_Task to complete:_
Write out the records in full, exactly as given, but without the images.

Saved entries
□ □ □
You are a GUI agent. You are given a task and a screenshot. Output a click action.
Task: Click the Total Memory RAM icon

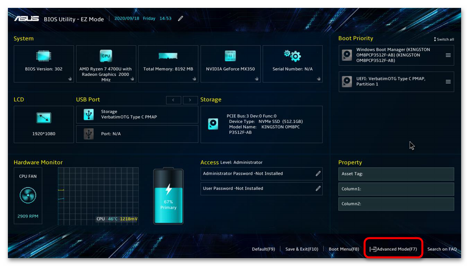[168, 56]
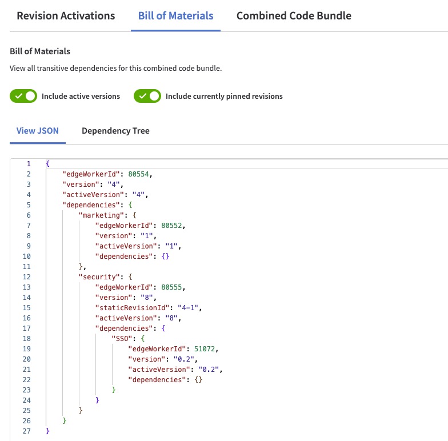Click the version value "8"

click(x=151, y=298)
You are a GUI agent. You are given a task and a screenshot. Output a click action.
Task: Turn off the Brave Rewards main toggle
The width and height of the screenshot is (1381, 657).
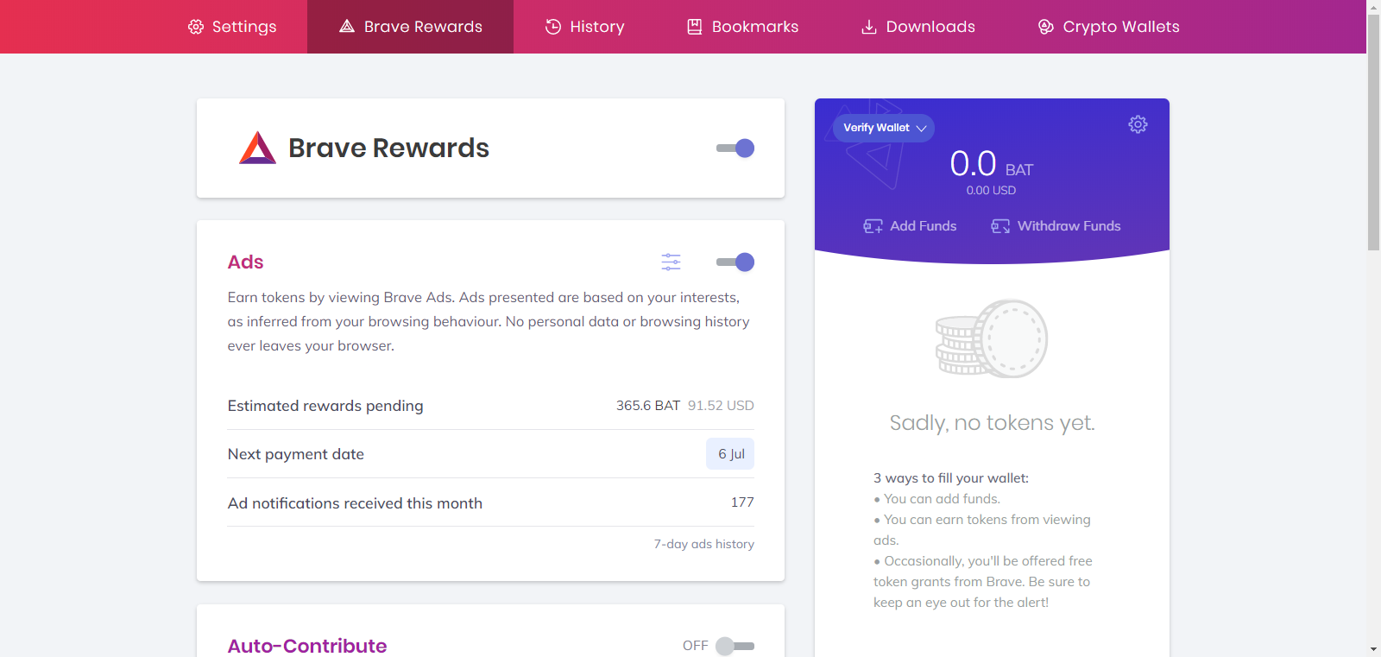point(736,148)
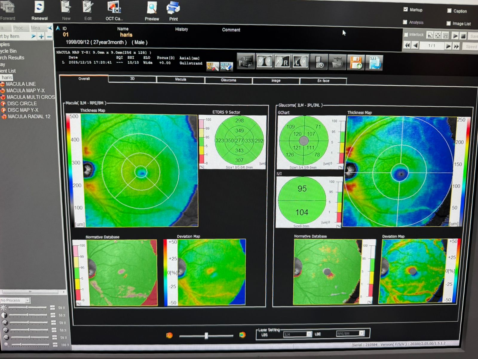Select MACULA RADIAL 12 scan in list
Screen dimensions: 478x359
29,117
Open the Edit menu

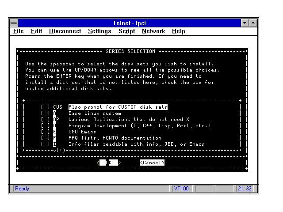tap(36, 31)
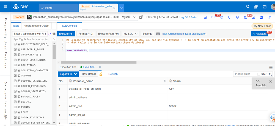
□ □ □
_Solution to the exercise:_
You are a GUI agent. You are given a task and a screenshot. Output a click action.
Task: Click the Total Memory RAM icon

[168, 56]
Click the version value "8"

click(x=151, y=298)
You are a GUI agent. You are given a task and a screenshot. Output a click action.
Task: Turn off the Brave Rewards main toggle
The width and height of the screenshot is (1381, 657).
point(736,148)
Select MACULA RADIAL 12 scan in list
Screen dimensions: 478x359
29,117
Open the Edit menu

tap(36, 31)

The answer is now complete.